• _Page extract_
Review: The Selection by Kiera Cass

Synopsis for The Selection

For thirty-five girls, the Selection is the chance of a lifetime. The opportunity to escape the life laid out for them since birth. To be swept up in a world of glittering gowns and priceless jewels. To live in a palace and compete for the heart of gorgeous Prince Maxon.

But for America Singer, being Selected is a nightmare. It means turning her back on her secret love with Aspen, who is a caste below her. Leaving her home to enter a fierce competition for a crown she doesn’t want. Living in a palace that is constantly threatened by violent rebel attacks.

Then America meets Prince Maxon. Gradually, she starts to question all the plans she’s made for herself—and realizes that the life she’s always dreamed of may not compare to a future she never imagined.


I was full of trepidation when I started The Selection. I had just put Kiera Cass’s The Siren into my ‘Did Not Finish’ pile when I decided to give her The Selection series a try. I heard too many good things about it; my friends kept talking about team Aspen or team Maxon, so of course I had to find out what team I would eventually like. Of course, I usually end up disliking love triangles – the indecisiveness love triangles create in characters drives me up the wall! – but despite an obvious one in The Selection (reviewers aren’t lying when they say it’s like the TV show The Bachelor), I still ended up liking the book well enough.

I also saw comparisons between The Selection and The Hunger Games, though I’m not sure why people keep comparing every dystopian fiction to The Hunger Games. Sure, there were castes in The Selection (similar to districts from The Hunger Games in that humanity was separated into different populations), and maybe that’s why they related it to The Hunger Games, but that was the only similarity I noticed. None of the 35 girls had to kill each other to win the prince.

• _Exercise requirements_
A – Summarize the review of The Selection in two sentences.
B – Pick up the review of The Selection after its final sentence and keep writing it.
The rows that follow come from a separate source.

• _Recorded information_
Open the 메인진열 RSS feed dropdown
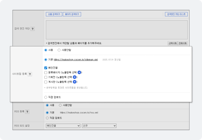The image size is (202, 140). 63,126
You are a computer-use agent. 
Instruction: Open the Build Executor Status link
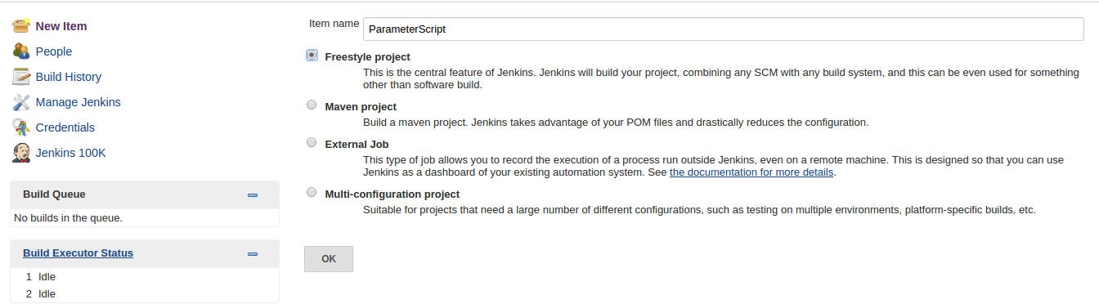click(x=78, y=253)
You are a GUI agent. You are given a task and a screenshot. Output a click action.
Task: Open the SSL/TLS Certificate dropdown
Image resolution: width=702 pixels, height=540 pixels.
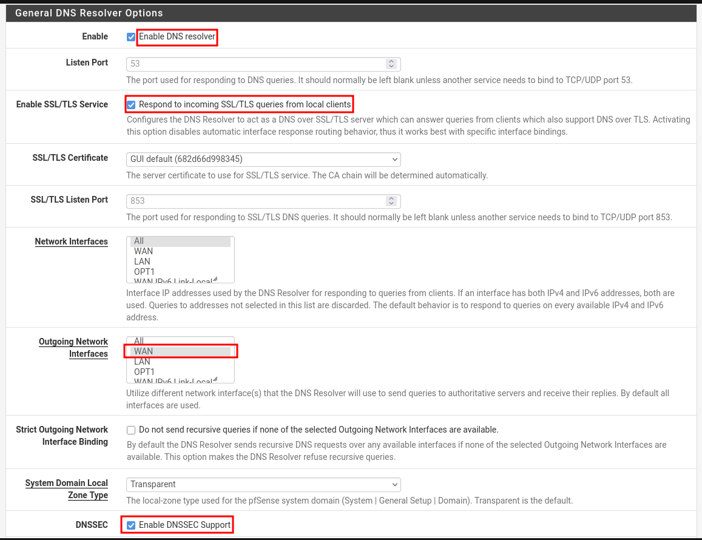tap(263, 160)
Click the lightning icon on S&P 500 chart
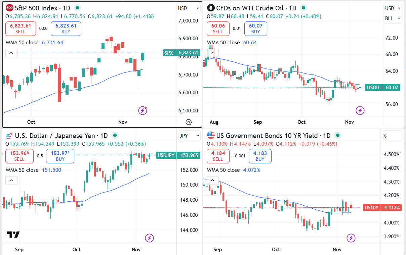Viewport: 406px width, 255px height. point(143,110)
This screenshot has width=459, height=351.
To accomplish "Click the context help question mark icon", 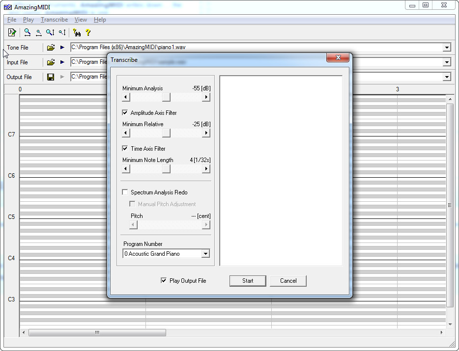I will click(88, 32).

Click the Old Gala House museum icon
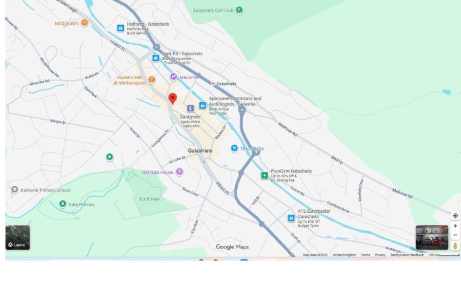click(179, 172)
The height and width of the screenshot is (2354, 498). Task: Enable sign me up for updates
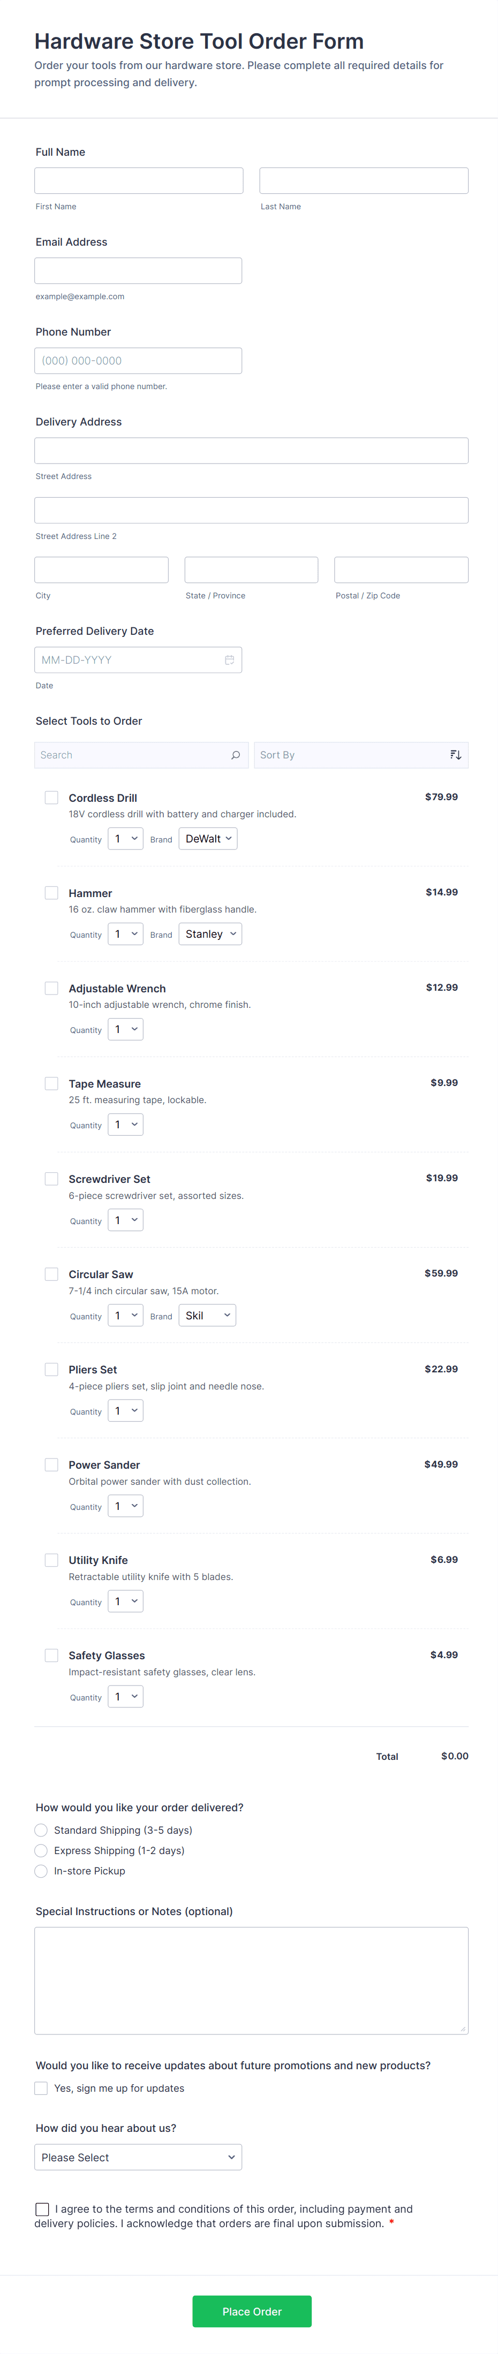click(x=41, y=2088)
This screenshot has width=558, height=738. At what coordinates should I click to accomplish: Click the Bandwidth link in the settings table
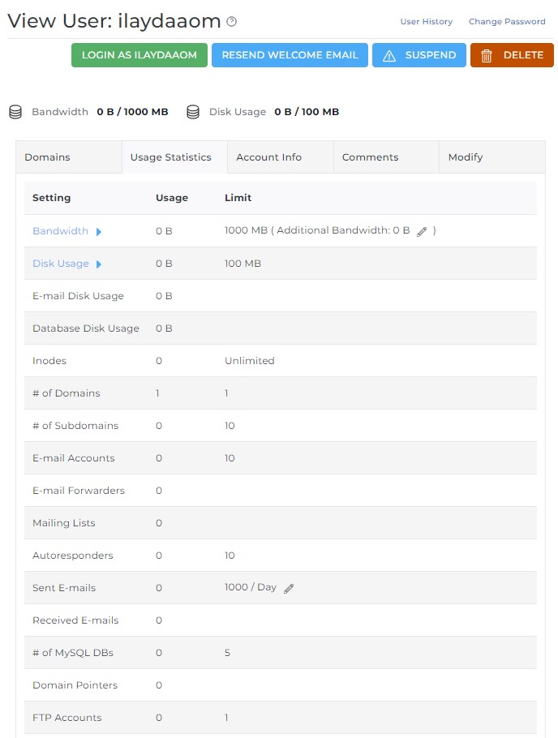click(60, 231)
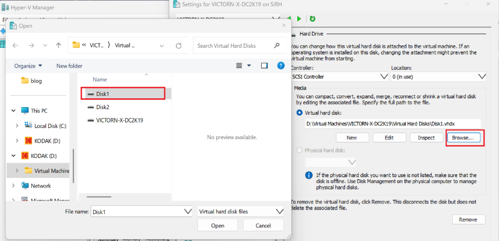Click the Search Virtual Hard Disks field
This screenshot has width=499, height=241.
coord(233,46)
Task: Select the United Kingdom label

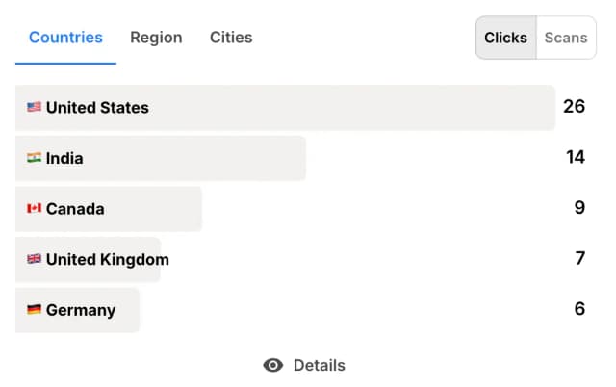Action: click(x=108, y=259)
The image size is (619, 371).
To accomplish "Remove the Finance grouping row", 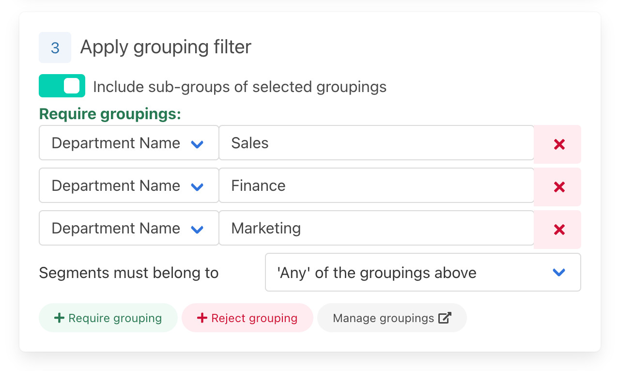I will 559,187.
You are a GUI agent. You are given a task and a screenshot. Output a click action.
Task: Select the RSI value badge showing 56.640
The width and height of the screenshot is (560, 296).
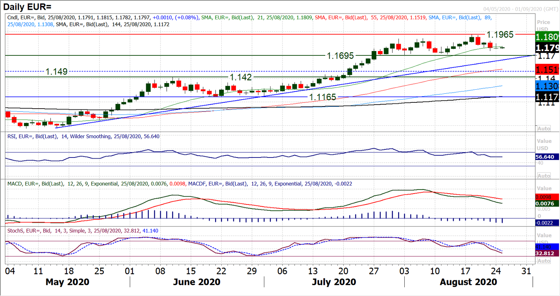tap(546, 156)
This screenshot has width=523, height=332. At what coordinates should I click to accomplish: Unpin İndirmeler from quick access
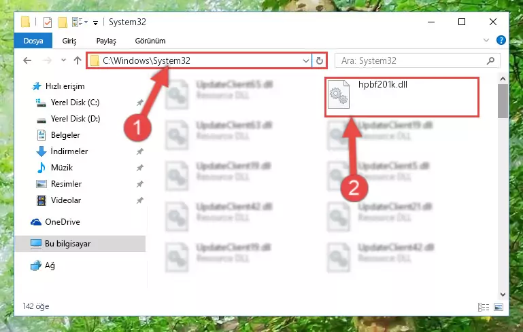click(x=139, y=151)
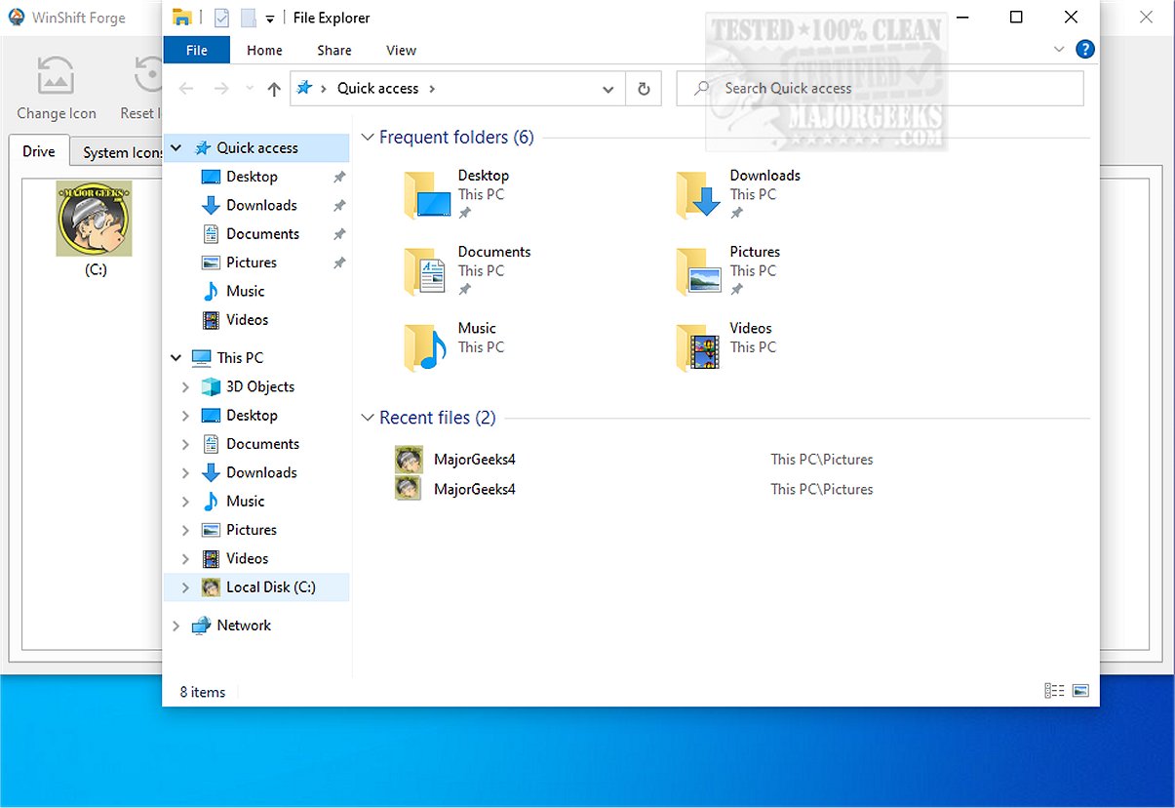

• _Response list_
A – The review of The Selection opens with a synopsis in which America Singer, selected as one of thirty-five girls competing for Prince Maxon, must leave her secret love Aspen, who is a caste below her, though meeting Maxon leads her to question her plans. The reviewer had put Kiera Cass's The Siren aside unfinished and usually dislikes love triangles, but still liked this book well enough and found its castes to be its only similarity to The Hunger Games.

B –
Until Maxon was introduced, I felt completely emotionless from the book. I felt nothing whenever America was with Aspen. Usually I have butterflies and feel giddy with happiness for the romance between characters, but I did not get even one flutter for America and Aspen. I didn’t like Aspen’s temper or how upset he got when America did something nice for him. Right out of the gate, I knew I wasn’t going to be team Aspen.

When America met Maxon I instantly perked up. I took to Maxon immediately. He was shy, sweet, romantic, my favorite qualities in my love interests as some might know by now. I adored how patient he was with America. He was always giving her the time and space she needed to sort out her feelings.

Shockingly enough, even with America torn between two men, I admired her behavior in The Selection. She seemed to check herself when necessary and I appreciated that, especially being in the difficult situation she was in. Not only was she torn between Aspen and Maxon, but Maxon had 35 other ladies to pay attention to.

It’s still too early to say if Kiera Cass did the love triangle the “right way” since there’s two more books to read, but I’m still holding onto that hope that it will be done decently – The Selection definitely got the beginning right!